Belki de yarın yani misalen birkaç yıl sonra bizlerde bu diyarları terk edip o kültüre ve o sisteme uymak zorunda kalabiliriz…
Bizler bu rahat ve özgür yaşam şartlarımızı kaybedip, bizlerde esaret ve köle olmak zorunda bırakılabiliriz…
Belki bizlerde bu coğrafyayı kan gölüne çevirip, biz bize bu toprakları cehenneme çevirerek, bizlerde sığınmacı olabiliriz…

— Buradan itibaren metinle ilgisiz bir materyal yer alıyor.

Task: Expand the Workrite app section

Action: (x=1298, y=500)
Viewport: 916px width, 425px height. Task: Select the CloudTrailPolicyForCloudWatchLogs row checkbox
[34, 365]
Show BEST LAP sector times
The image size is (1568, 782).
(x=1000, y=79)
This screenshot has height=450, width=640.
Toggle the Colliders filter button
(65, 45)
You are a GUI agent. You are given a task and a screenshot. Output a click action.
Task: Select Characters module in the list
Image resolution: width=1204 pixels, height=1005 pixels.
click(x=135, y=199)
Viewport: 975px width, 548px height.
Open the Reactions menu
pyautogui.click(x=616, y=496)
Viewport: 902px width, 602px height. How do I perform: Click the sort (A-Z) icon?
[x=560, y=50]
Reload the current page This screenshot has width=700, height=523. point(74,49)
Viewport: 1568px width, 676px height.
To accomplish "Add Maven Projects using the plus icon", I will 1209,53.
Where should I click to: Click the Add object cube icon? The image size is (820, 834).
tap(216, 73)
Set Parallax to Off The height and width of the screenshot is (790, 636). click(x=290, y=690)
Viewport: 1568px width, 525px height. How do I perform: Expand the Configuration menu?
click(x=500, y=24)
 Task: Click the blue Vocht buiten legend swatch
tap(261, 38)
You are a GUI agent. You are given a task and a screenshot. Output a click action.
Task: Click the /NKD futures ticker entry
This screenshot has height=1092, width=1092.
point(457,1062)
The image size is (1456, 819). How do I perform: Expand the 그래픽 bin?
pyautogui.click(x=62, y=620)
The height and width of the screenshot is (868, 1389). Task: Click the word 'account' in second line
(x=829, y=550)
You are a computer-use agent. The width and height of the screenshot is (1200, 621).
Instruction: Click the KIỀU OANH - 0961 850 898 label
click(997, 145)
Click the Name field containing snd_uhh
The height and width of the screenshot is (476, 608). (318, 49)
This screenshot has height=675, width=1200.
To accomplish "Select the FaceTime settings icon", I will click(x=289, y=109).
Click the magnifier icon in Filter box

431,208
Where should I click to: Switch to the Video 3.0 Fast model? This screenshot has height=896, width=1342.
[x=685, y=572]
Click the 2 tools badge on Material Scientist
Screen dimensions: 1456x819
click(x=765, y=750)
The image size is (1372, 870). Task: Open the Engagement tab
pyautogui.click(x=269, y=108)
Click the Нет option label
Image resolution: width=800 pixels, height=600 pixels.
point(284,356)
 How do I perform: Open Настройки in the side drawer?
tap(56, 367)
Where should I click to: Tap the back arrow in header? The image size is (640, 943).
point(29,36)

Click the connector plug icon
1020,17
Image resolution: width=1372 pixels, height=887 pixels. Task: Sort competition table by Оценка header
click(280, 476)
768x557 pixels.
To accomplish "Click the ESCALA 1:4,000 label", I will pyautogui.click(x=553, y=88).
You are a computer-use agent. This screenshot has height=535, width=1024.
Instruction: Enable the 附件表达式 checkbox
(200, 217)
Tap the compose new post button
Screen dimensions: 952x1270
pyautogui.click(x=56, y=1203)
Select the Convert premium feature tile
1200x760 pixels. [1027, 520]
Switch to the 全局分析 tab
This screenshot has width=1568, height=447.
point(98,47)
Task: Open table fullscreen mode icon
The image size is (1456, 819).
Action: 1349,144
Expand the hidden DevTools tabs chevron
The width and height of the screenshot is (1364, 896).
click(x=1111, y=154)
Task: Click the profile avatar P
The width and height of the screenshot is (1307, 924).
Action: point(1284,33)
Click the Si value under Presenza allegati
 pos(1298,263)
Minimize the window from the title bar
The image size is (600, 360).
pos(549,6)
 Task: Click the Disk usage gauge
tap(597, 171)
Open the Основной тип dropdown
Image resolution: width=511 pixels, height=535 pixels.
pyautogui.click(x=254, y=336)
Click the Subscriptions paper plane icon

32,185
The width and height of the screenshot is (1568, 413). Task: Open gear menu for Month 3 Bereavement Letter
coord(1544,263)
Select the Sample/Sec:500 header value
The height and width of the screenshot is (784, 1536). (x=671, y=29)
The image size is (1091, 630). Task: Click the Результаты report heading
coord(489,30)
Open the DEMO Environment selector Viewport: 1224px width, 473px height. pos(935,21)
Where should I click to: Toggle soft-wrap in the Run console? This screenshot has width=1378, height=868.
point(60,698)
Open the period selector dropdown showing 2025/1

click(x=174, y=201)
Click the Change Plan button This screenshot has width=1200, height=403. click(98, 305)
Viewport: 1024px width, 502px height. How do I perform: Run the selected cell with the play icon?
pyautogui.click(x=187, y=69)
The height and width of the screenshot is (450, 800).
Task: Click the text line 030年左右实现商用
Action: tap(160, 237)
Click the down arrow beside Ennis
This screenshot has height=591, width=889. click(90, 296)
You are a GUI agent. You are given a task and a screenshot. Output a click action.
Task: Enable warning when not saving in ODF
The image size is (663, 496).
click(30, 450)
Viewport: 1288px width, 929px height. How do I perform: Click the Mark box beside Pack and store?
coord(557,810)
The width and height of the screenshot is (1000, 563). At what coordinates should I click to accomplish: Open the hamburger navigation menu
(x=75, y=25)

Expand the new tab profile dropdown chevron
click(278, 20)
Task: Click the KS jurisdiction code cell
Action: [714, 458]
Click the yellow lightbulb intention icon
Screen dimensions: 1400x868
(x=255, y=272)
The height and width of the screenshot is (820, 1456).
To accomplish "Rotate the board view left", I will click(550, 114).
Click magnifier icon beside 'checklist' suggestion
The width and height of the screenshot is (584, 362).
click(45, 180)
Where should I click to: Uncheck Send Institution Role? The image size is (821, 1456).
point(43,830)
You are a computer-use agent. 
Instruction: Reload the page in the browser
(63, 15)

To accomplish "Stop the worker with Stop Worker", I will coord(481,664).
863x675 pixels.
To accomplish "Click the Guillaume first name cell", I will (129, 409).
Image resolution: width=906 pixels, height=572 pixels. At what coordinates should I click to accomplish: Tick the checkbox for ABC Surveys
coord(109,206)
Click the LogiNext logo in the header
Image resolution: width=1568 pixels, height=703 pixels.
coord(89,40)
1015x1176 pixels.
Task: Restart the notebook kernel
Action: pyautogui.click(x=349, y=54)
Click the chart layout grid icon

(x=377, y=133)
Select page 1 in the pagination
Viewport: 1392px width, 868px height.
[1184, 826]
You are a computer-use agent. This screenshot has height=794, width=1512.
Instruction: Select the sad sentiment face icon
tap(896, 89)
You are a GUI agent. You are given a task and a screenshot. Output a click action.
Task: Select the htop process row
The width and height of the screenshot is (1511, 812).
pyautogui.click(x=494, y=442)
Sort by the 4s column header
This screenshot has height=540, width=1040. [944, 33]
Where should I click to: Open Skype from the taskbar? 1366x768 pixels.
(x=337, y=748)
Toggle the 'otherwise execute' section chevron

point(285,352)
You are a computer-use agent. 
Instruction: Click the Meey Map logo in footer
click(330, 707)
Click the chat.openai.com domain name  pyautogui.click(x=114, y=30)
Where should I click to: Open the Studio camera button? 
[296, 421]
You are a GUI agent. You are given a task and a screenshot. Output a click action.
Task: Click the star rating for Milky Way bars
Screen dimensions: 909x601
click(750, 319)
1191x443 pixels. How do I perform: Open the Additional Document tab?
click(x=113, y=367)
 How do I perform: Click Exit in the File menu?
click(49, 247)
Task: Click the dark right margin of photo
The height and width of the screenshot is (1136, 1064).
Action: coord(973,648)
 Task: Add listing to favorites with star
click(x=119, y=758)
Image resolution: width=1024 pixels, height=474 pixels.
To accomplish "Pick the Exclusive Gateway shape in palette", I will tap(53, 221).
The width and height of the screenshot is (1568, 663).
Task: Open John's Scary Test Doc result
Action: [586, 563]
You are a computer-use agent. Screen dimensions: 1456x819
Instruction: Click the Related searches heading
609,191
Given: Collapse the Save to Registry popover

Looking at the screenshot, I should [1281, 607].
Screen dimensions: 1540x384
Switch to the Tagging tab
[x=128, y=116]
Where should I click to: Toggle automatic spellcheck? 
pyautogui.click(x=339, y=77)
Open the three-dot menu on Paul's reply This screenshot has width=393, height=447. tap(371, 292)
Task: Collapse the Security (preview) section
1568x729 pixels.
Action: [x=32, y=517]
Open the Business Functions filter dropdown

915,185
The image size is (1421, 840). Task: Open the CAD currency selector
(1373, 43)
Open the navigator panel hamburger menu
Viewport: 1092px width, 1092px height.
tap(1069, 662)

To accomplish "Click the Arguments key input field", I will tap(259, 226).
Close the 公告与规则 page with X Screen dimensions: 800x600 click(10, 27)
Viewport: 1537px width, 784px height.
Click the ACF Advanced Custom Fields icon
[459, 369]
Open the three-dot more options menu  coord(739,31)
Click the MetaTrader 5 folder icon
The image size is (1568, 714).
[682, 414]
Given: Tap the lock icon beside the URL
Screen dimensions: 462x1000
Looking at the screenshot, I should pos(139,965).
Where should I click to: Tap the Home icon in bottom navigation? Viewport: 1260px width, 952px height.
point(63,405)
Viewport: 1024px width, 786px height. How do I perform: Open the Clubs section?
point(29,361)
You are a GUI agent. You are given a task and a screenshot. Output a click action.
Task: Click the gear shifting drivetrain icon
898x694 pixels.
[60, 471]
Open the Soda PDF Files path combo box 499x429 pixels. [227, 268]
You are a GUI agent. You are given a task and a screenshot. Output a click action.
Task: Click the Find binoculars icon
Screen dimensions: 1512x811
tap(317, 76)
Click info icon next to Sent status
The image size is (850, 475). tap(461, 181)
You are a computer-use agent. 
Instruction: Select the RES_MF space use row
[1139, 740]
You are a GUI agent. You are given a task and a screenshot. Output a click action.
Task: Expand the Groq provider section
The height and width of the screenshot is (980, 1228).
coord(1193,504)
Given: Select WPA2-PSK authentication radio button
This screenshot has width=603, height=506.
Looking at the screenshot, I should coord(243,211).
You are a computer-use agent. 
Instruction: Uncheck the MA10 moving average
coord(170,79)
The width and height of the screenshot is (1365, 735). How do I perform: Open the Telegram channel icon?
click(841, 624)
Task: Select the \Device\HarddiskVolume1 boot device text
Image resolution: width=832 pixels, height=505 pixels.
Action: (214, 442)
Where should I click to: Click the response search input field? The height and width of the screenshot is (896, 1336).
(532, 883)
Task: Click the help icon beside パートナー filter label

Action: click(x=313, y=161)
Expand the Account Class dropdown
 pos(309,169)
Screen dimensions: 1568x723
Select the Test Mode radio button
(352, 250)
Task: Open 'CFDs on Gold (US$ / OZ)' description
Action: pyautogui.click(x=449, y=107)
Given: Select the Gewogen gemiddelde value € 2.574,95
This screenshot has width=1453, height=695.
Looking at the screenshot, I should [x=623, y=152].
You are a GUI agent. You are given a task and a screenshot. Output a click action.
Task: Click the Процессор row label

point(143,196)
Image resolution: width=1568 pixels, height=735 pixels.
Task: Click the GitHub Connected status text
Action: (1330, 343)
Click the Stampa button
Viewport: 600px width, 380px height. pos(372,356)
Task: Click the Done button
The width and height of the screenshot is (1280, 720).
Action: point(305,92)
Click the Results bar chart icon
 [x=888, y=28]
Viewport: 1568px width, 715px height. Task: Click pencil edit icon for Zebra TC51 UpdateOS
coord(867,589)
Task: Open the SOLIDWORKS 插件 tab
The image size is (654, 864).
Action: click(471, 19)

Bu günlerin bu toprakların ve bu kültürün kıymetini bilmeliyiz, kardeşliğimizin ve dostluklarımızın kıymetini bilerek, akıllı ve mantıklı davranalım, ona buna alet olmadan, kırıp yıkmadan, bir arada yaşamanın kıymetini bilelim aksi halde ya bir denizin dibinde, ya bir naylonun içinde veya bir dağ başında ölüp gideriz, veya bir toplama kampında bir eski harabe binanın kokmuş ve küflü bir dairesinde, kendi kişiliğimizi, kendi benliğimizi kaybedip, başka toplum, kültür ve inançlara hizmetkar olmaya mahkum oluruz…
Bir birimizin hizmetini ve bir birimizin yükünü çekmeye razı olalım, kendi yükümüzü çekelim ve kendi ayaklarımız üzerinde duralım, gelin kimseye alet olmadan, kimsenin kapısına gitmeden…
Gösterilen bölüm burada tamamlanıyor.